Bana ya Congo*
Comment transformer un cercle vicieux en un cercle vertueux ? Sept ans après son arrivée au pouvoir, un an et demi après son élection, Joseph Kabila en est encore à se poser cette question. Après un quart de siècle de dépérissement continu, la mise en place d’un cadre politique et institutionnel qui permette au Congo de tirer parti de ses atouts économiques exceptionnels – seules la Russie et peut-être l’Afrique du Sud peuvent comparer leur patrimoine géologique au sien – est enfin prête. Mais il y manque toujours l’essentiel : une révolution des mentalités. Pour les 60 millions de bana ya Congo, classe politique comprise, la culture de l’État est encore une culture de la débrouille, le civisme se confond désespérément avec le sentiment que l’on peut toujours tricher avec les règles – et la corruption, démocratisée jusqu’au bas de l’échelle des fonctionnaires, est souvent un moyen de survie. Sous Mobutu, on bradait l’usufruit. Sous Kabila père, les actifs. Désormais, si la voracité manducatoire des prédateurs ne trouve plus à ronger les proies goûteuses d’autrefois, leur appétit demeure intact. Ne dit-on pas, à Kinshasa, que la vie ça ne se gagne pas, ça se vole ?

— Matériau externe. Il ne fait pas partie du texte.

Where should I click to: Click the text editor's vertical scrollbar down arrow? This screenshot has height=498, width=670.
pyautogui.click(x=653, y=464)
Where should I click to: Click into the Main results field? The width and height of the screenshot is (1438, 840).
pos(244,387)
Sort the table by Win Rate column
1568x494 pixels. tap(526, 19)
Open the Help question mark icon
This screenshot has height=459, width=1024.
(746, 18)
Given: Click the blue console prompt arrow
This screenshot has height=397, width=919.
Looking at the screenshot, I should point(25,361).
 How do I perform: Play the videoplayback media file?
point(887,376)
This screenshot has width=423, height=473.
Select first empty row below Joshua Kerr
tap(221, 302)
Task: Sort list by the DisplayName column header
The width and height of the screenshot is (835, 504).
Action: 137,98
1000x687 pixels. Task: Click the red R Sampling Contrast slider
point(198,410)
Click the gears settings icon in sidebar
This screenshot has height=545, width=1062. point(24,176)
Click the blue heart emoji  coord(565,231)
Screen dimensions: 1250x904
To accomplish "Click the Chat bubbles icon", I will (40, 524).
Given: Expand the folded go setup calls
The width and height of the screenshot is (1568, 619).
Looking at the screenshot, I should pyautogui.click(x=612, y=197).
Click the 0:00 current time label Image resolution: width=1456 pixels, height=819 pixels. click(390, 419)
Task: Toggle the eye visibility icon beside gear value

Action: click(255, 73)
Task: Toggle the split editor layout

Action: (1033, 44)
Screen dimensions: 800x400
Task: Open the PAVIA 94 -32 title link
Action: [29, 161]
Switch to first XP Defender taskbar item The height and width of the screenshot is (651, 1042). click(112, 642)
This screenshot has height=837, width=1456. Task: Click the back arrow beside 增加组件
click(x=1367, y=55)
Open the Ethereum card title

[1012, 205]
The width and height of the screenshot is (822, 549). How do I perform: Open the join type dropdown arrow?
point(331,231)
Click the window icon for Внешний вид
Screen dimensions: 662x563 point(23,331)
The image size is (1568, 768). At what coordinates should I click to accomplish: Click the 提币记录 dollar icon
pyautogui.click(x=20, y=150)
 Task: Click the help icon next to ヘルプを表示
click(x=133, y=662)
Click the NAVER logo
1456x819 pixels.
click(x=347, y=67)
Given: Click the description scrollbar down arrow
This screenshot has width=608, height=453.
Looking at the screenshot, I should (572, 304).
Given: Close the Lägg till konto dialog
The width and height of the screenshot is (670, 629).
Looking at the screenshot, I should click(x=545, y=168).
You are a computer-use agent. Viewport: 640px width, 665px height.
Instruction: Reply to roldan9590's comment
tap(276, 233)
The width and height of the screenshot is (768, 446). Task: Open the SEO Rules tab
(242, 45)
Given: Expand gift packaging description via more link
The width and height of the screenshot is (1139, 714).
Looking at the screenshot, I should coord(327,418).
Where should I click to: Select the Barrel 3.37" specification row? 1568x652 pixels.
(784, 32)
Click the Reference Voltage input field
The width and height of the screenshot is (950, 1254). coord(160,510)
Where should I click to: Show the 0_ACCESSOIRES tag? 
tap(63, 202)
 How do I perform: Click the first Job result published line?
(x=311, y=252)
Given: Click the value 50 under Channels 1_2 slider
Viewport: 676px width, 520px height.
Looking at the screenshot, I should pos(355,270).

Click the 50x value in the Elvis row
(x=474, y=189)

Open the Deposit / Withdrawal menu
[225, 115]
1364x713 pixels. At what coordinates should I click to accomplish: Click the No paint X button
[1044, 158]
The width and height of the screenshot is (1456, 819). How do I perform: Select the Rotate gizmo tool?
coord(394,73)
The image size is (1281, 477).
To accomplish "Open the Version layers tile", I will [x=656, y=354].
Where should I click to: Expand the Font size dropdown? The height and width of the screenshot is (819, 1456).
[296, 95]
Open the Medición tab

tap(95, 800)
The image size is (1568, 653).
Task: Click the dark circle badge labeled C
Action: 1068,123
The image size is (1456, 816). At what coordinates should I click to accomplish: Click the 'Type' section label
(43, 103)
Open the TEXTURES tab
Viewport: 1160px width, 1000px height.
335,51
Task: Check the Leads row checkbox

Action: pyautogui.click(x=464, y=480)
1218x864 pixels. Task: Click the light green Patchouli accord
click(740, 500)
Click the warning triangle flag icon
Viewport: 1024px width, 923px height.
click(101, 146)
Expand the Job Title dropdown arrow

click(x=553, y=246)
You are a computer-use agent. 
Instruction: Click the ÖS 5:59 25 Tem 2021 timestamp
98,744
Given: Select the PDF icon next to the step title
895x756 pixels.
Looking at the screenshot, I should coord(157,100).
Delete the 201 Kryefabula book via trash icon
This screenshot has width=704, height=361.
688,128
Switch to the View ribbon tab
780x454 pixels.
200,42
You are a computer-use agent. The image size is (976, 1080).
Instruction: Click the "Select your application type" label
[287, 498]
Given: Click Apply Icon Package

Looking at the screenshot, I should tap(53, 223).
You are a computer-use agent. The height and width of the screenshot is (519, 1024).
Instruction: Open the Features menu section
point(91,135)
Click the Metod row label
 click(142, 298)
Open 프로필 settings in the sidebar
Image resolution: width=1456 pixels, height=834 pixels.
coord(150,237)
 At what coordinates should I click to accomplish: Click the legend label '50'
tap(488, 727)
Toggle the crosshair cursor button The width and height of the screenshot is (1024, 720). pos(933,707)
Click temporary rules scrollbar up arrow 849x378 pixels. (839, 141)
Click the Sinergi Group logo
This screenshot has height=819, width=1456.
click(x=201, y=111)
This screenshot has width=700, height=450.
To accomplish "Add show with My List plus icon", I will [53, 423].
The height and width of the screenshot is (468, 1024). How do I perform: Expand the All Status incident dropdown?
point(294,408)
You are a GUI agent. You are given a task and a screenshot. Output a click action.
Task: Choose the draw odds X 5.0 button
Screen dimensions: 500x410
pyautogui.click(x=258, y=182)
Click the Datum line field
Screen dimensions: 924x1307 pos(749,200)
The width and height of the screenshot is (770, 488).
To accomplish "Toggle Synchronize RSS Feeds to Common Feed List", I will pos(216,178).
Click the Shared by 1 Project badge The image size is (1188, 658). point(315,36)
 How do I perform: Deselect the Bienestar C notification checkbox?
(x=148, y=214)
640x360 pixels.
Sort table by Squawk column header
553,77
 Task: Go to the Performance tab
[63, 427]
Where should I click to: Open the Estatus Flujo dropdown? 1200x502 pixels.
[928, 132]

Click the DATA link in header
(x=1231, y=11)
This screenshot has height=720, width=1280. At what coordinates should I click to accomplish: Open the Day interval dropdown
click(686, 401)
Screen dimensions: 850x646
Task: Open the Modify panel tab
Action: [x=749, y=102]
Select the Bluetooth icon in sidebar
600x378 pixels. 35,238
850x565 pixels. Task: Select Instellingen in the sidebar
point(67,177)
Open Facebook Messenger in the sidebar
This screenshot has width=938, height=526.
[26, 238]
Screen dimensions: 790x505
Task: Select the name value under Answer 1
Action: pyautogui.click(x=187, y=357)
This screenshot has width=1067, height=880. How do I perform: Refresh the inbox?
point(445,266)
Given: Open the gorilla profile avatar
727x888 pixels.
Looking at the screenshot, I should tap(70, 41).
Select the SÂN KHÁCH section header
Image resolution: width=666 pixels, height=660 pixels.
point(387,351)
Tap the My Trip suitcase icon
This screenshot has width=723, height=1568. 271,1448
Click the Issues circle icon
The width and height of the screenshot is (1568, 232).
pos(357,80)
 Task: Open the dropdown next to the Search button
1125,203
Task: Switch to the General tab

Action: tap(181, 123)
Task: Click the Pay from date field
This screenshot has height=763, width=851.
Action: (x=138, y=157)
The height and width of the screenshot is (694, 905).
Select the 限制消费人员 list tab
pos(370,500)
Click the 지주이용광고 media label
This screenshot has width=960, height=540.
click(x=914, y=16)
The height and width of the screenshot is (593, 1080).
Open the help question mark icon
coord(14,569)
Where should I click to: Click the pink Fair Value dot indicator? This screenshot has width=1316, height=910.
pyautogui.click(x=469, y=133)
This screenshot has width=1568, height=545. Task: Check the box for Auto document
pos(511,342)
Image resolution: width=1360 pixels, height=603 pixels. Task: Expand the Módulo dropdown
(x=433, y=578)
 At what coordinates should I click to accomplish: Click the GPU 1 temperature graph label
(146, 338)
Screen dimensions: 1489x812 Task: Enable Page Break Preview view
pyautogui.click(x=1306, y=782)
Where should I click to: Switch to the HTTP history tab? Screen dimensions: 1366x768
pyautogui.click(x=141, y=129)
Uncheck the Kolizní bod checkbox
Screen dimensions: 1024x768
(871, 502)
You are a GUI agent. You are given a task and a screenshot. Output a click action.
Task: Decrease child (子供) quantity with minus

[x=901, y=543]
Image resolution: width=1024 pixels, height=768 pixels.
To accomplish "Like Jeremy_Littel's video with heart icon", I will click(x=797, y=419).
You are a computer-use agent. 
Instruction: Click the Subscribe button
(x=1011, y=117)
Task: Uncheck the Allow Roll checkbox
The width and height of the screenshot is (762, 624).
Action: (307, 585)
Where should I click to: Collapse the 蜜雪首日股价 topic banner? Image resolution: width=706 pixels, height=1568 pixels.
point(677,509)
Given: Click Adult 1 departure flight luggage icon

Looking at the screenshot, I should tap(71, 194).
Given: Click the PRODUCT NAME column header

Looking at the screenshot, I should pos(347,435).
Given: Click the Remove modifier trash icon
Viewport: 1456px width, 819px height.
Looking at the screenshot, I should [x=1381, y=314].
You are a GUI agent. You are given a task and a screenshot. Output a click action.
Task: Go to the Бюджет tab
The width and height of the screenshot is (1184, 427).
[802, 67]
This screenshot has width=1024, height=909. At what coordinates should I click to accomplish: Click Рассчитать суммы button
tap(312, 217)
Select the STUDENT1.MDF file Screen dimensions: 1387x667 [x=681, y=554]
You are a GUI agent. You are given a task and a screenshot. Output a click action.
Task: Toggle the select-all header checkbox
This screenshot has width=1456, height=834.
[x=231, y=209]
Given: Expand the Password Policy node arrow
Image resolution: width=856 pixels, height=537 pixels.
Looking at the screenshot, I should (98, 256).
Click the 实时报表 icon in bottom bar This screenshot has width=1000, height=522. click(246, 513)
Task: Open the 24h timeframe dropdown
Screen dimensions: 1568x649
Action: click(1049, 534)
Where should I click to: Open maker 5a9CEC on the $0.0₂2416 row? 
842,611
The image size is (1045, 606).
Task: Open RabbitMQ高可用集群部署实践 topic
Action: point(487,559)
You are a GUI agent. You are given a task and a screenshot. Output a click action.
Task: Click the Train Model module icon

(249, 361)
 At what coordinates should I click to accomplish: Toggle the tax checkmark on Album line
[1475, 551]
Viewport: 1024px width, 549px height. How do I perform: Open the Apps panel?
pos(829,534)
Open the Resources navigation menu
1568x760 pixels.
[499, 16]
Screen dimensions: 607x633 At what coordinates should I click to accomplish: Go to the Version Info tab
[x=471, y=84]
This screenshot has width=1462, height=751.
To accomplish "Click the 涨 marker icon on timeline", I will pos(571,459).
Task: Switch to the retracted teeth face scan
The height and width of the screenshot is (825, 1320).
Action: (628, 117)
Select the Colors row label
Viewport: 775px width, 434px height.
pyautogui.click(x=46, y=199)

Ce constat peut paraître dur, voire caricatural, mais il explique en grande partie pourquoi ce président de 37 ans et son gouvernement semblent peiner à amorcer la spirale du développement. Si Joseph Kabila, projeté au pouvoir un jour de janvier 2001 sans expérience, sans hommes à lui et sans parti, est longtemps demeuré prudent de par la précarité de sa position, il l’est toujours aujourd’hui pour une autre (bonne) raison : le Congo, que Frantz Fanon qualifiait de « gâchette » du continent, est d’autant plus fragile, voire explosif, que le nationalisme des Congolais est avant tout d’ordre onirique. Ils rêvent de ce qu’ils pourraient et devraient être – individuellement et collectivement riches – tout en ressentant comme une fatalité leur impuissance à prendre en mains leur propre destin. Autant ils se montrent impatients face à la lenteur des résultats escomptés, autant ils ne font rien ou presque pour aider ceux de leurs compatriotes qui commencent à progresser – toute réussite, même socialement utile, étant perçue comme suspecte, menaçante pour les droits des autres, intolérable au regard de l’obligation d’être égaux, y compris dans la douleur.
Aux cinq grands chantiers prioritaires qu’il s’est promis de mettre en Âoeuvre avant la prochaine élection présidentielle, en 2011, Joseph Kabila est donc contraint d’en ajouter un sixième, fondamental, dont dépendra l’éveil (ou la rechute) du géant. Transmettre à ses concitoyens la seule maladie contagieuse contre laquelle ils ne doivent surtout pas être vaccinés : la fierté d’être congolais.
* Enfants du Congo (en lingala).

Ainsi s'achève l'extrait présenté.